Custom Scoring Algorithm
Custom Scorer Classes#
If you are not satisfied with the included scoring algorithms, you can use the BaseScorer class to construct your own Scorer.
Simply create a class inheriting the BaseScorer class with a function named score()
which takes 2 strings as arguments and returns a float between 0 and 100.
Example:
from stringmatch import BaseScorer, Match
class MyOwnScorer(BaseScorer):
def score(self, string1: str, string2: str) -> float:
# Highly advanced technology
return 100
# Using the custom scorer:
my_matcher = Match(scorer=MyOwnScorer)
my_matcher.match_with_ratio("anything", "whatever") # returns (True, 100)

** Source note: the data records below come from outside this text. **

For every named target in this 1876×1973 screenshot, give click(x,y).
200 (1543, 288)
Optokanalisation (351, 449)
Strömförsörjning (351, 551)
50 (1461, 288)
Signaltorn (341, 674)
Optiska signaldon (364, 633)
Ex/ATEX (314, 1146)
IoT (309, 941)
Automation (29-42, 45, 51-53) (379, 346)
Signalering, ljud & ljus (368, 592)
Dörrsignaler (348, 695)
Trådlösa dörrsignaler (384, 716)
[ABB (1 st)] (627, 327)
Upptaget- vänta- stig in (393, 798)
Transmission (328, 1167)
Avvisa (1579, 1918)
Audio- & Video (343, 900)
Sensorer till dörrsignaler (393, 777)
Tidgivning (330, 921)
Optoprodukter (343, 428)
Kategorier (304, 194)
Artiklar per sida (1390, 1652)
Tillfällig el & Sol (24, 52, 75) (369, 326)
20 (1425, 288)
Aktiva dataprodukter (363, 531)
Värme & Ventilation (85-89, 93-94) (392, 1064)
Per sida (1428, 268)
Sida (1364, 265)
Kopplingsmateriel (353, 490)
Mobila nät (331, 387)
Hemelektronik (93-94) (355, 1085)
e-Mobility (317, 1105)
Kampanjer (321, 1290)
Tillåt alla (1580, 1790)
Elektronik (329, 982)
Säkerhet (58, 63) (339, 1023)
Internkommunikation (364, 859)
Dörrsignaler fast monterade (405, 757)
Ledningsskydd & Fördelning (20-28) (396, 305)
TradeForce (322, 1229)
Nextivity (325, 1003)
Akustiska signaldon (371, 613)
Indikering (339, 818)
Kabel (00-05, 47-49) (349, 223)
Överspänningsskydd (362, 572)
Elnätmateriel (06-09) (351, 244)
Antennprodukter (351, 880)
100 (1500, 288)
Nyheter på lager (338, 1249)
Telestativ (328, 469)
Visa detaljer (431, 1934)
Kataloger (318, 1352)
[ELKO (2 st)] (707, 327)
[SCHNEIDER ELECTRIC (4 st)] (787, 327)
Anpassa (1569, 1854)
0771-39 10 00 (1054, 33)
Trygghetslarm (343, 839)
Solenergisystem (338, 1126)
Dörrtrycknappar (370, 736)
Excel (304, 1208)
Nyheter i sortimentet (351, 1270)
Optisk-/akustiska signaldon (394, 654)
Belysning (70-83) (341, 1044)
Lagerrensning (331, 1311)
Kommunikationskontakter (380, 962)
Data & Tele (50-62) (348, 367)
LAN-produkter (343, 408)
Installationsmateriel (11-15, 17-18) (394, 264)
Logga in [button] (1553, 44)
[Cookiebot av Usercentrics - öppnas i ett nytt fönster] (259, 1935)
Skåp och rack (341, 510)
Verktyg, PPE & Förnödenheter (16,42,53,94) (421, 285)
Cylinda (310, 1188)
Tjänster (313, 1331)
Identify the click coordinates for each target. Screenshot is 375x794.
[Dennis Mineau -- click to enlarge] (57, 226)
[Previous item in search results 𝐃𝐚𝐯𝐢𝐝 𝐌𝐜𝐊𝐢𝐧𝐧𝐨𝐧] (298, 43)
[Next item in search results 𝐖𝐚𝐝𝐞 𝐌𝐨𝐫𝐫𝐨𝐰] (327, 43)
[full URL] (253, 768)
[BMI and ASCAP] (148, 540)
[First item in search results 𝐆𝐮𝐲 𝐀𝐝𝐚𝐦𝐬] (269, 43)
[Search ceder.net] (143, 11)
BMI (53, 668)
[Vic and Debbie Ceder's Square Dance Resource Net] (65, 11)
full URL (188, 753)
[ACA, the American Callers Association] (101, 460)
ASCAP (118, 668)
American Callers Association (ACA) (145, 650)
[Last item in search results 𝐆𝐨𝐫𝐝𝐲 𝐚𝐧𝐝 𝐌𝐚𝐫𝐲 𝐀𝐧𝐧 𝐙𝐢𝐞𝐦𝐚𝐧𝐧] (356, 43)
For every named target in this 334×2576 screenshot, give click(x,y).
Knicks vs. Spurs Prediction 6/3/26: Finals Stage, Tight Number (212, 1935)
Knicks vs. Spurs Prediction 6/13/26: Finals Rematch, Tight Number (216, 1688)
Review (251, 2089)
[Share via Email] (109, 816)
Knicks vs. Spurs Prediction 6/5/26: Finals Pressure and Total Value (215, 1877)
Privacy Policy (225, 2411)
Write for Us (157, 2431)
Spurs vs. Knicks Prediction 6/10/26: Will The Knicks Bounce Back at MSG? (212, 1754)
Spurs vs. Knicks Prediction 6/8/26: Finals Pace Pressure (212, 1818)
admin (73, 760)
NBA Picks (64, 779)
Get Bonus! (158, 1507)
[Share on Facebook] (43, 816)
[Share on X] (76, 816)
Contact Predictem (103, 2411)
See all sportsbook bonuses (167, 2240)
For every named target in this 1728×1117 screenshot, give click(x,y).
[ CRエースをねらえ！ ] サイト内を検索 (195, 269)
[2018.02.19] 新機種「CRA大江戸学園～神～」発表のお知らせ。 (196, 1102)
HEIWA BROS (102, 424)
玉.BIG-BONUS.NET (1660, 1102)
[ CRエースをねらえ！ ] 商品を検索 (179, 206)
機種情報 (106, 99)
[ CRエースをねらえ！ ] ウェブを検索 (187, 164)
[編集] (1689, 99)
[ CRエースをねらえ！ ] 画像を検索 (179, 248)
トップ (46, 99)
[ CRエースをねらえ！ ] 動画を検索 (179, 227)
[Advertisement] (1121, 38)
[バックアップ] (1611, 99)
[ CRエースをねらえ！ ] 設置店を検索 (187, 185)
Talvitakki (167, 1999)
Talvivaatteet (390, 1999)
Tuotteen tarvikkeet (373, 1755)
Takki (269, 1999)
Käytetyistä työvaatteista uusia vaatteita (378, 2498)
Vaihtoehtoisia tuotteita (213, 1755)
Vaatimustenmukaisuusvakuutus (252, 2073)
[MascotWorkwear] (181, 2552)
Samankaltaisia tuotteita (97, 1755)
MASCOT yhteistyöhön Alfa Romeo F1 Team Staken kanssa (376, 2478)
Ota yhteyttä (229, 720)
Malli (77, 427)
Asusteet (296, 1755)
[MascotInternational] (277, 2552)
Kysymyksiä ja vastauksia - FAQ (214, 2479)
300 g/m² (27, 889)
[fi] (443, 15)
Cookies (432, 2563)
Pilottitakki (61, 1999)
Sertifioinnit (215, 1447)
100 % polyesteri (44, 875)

A more useful example would be to use a different, established similarity algorithm that is not included here.
For example you could use the Damerau-Levenshtein distance using the fastDamerauLevenshtein module like this:
from stringmatch import Match, BaseScorer
from fastDamerauLevenshtein import damerauLevenshtein
class DamerauScorer(BaseScorer):
def score(self, string1: str, string2: str) -> float:
return damerauLevenshtein(string1, string2, similarity=True) * 100
dl_match = Match(scorer=DamerauScorer)
dl_match.match_with_ratio("stringmatch", "strmatch") # returns (True, 73)
# For comparison, here is the Levenshtein score:
normal_match = Match()
normal_match.match_with_ratio("stringmatch", "strmatch") # returns (True, 84)
Keep in mind that different scoring algorithms obviously produce differing results. Read the documentation of the modules for more information.
They will also more than likely have worse performance than the included scorers, mainly because inherited classes cannot be compiled ahead of time with mypyc.